- Excerpted passage:
╭──

1539  — 1606

Alessandro Valignano

Organizer of the Jesuit mission in Japan and China, patron of Matteo Ricci.

Valignano was a brilliant Italian aristocratic and worldly student of canon law. After a profound religious conversion he entered the Society of Jesus in 1566. At an extraordinary early age, in 1573, he was made Visitor to the East, the Jesuit official who, when in the field, directed all Jesuit missions from Ethiopia to Japan.

Valignano from the beginning insisted on the autonomy of the society over against the Portuguese authorities, royal and ecclesiastical, in Lisbon and in Asia. For nine years he traveled his vast region, attempting to understand the problems and opportunities facing the Jesuits in widely differing situations. From 1579 to 1582 he was in Japan, where he articulated his fundamental ideas on the nature of mission. They are laid out in a form appropriate to Japan in his Il Ceremoniale per i Missionari del Giappone (1581), which was written with assistance from leading Japanese Christians. Its philosophic basis was that Japanese society and culture provided a base upon which Christianity could build, so that the church would be Japanese, not Portuguese or Spanish. He later made the same judgment about China.

After several years in India, Valignano went to Macao in 1588, after which he was responsible for the Jesuits in China and Japan only. During two further visits to Japan (1590-1592 and 1598-1603), his diplomatic skills sorted out difficulties with successive dictators, first Oda Nobunaga, and then Toyotomi Hideyoshi.

╰──

- Dataset excerpt:
╭──

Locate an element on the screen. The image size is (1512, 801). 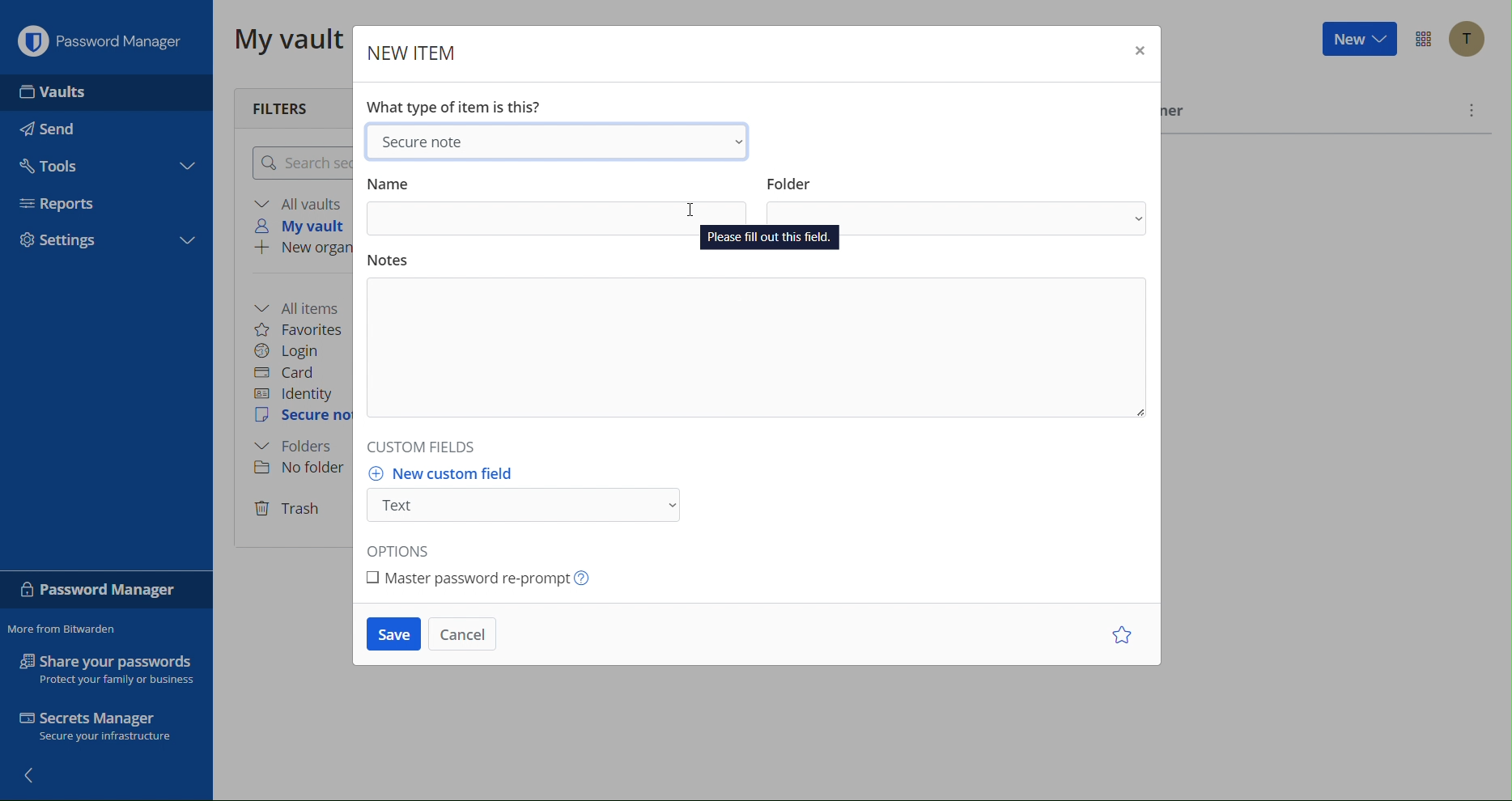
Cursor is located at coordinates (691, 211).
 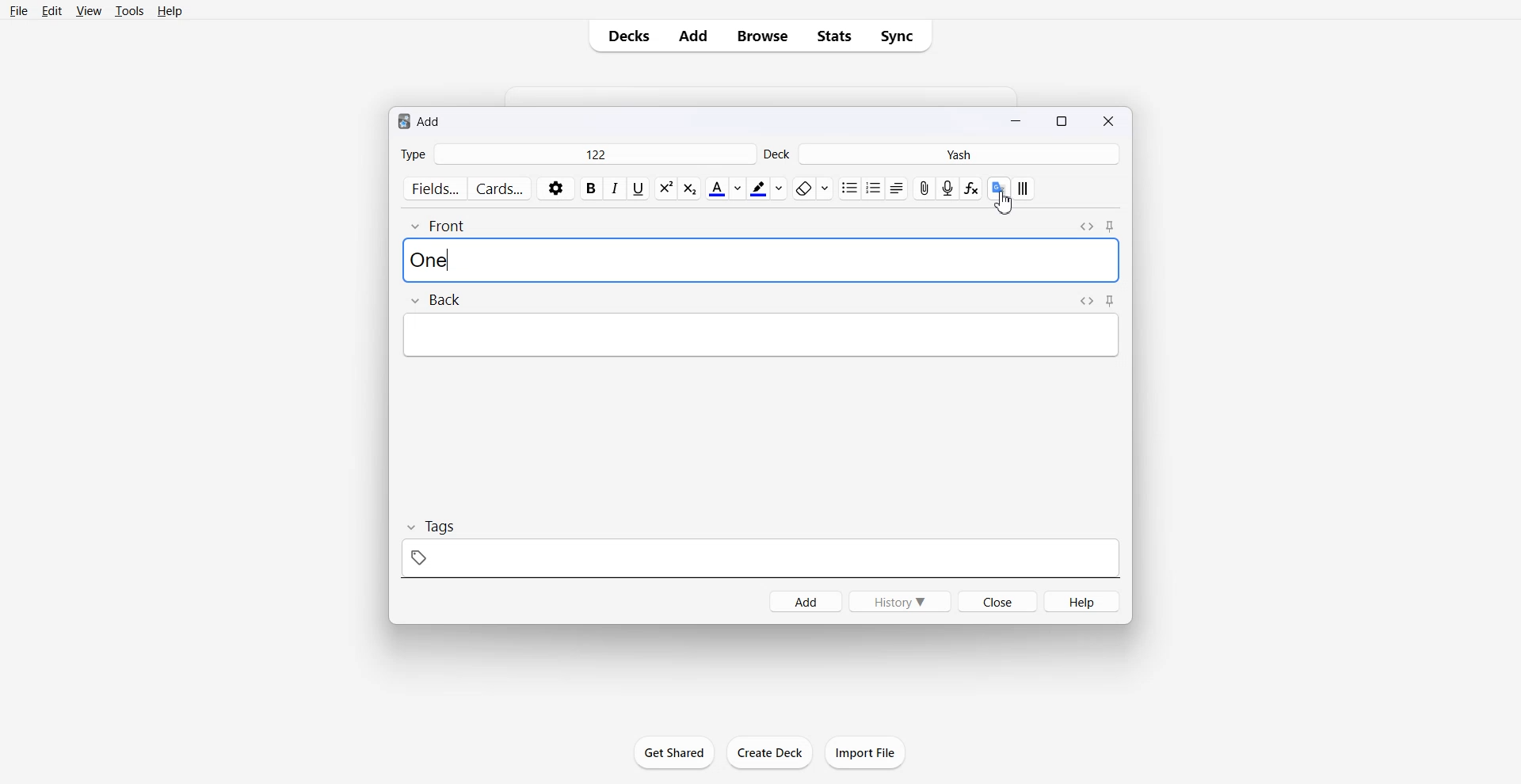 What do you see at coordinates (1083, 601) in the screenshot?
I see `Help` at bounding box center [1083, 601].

╰──

- Task brief: Turn the paragraph of the Valignano biography above that begins "Valignano from the beginning insisted" into a bulleted list of its main facts.

- Solution to the exercise:
- From the start, Valignano insisted that the Society of Jesus be autonomous from the Portuguese royal and ecclesiastical authorities in Lisbon and in Asia.
- For nine years he traveled his vast region to understand the problems and opportunities the Jesuits faced in widely differing situations.
- In Japan, from 1579 to 1582, he set out his fundamental ideas on the nature of mission.
- He presented these ideas in a form suited to Japan in Il Ceremoniale per i Missionari del Giappone (1581), written with help from leading Japanese Christians.
- Its basis was that Japanese society and culture could serve as a foundation for Christianity, so the church would be Japanese, not Portuguese or Spanish.
- He later made the same judgment about China.